Work task: Beginning with the line that holds "Train Schedule (349, 513)", copy each line to the end of the records exactly, except the pictures.

Pixel coordinate grounding data
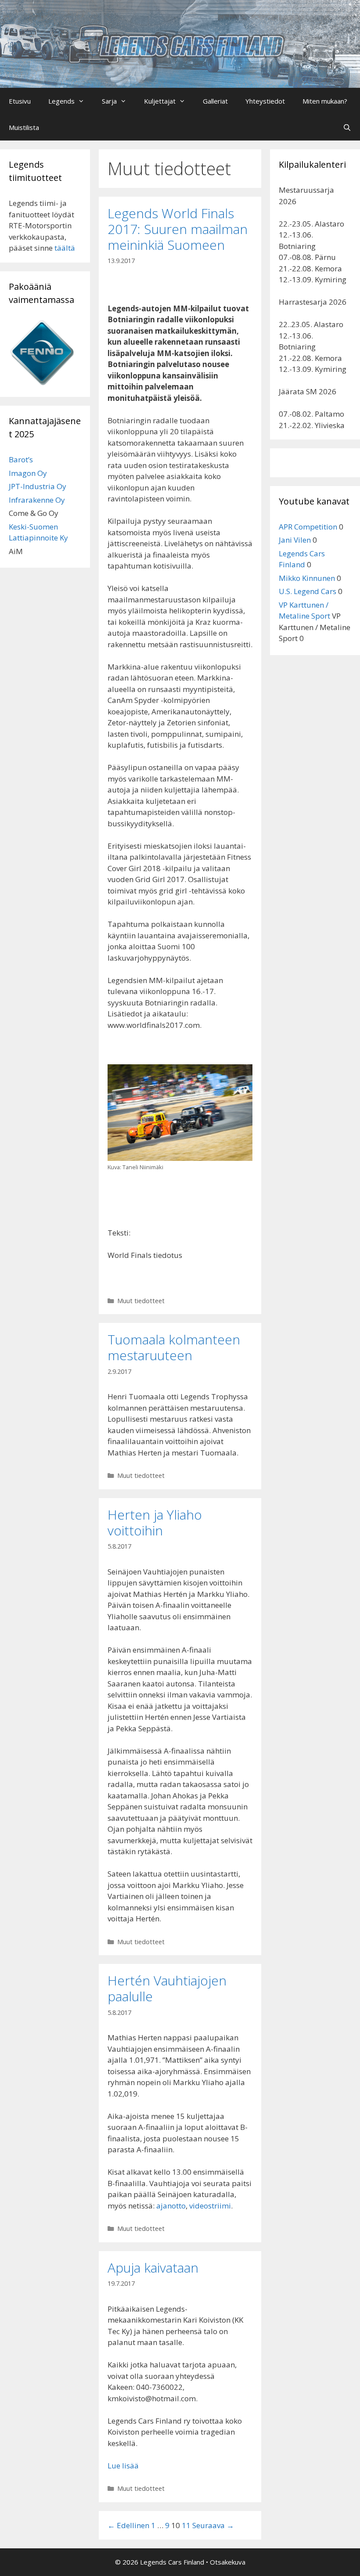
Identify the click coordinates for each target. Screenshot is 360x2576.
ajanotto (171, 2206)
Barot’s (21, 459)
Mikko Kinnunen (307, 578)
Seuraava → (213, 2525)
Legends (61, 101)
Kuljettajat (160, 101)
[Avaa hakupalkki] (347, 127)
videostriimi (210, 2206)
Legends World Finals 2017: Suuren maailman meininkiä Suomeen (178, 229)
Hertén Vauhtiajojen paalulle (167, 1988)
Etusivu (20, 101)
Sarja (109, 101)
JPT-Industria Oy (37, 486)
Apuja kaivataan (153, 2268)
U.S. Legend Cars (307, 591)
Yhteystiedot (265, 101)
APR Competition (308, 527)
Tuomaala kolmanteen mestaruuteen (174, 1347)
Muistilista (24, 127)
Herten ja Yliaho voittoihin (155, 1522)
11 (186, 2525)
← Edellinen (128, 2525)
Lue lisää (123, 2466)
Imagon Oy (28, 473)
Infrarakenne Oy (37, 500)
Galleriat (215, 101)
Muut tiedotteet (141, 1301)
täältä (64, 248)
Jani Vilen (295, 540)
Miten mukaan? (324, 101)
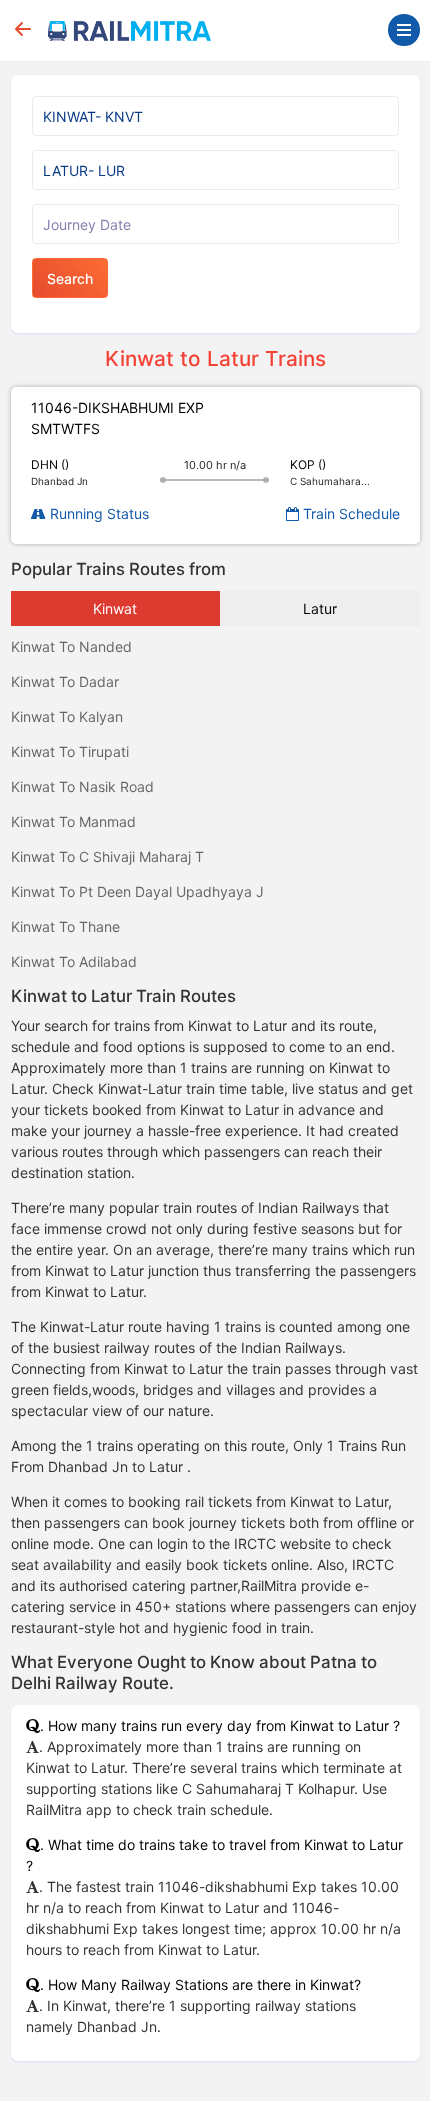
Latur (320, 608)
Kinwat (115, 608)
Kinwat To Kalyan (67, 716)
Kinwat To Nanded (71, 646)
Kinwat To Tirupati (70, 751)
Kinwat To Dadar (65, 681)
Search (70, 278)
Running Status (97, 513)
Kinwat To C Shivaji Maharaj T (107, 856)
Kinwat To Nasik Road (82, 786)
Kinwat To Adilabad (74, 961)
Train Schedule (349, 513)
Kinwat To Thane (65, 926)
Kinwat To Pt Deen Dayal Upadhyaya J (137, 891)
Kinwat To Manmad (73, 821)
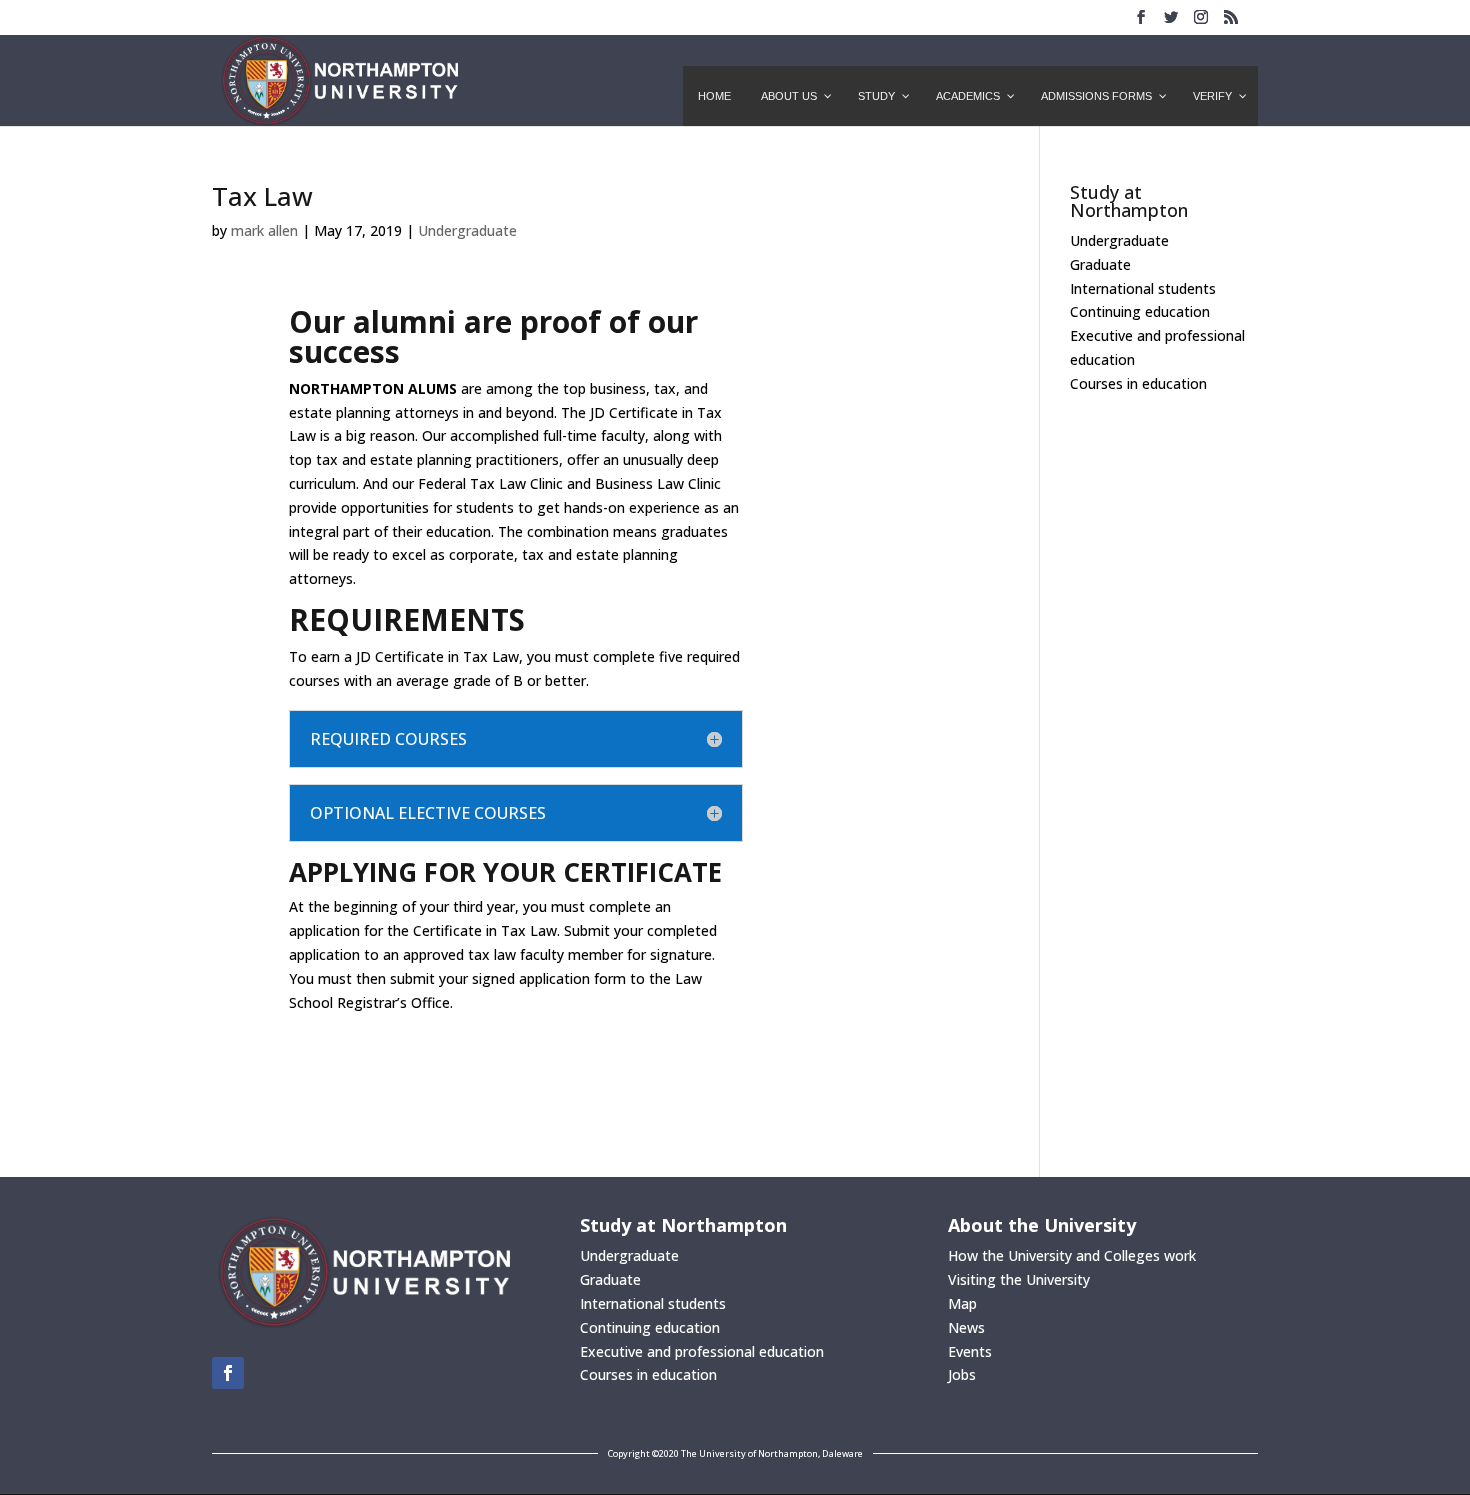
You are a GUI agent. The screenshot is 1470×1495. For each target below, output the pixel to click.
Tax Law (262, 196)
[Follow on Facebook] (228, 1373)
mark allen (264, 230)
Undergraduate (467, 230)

Output of the exercise:
Train Schedule (349, 513)
Kinwat To Thane (65, 926)
Kinwat To Pt Deen Dayal Upadhyaya J (137, 891)
Kinwat To Manmad (73, 821)
You are a GUI agent. The screenshot is 1470×1495. For each target below, output the pixel to click.
Tax Law (262, 196)
[Follow on Facebook] (228, 1373)
mark allen (264, 230)
Undergraduate (467, 230)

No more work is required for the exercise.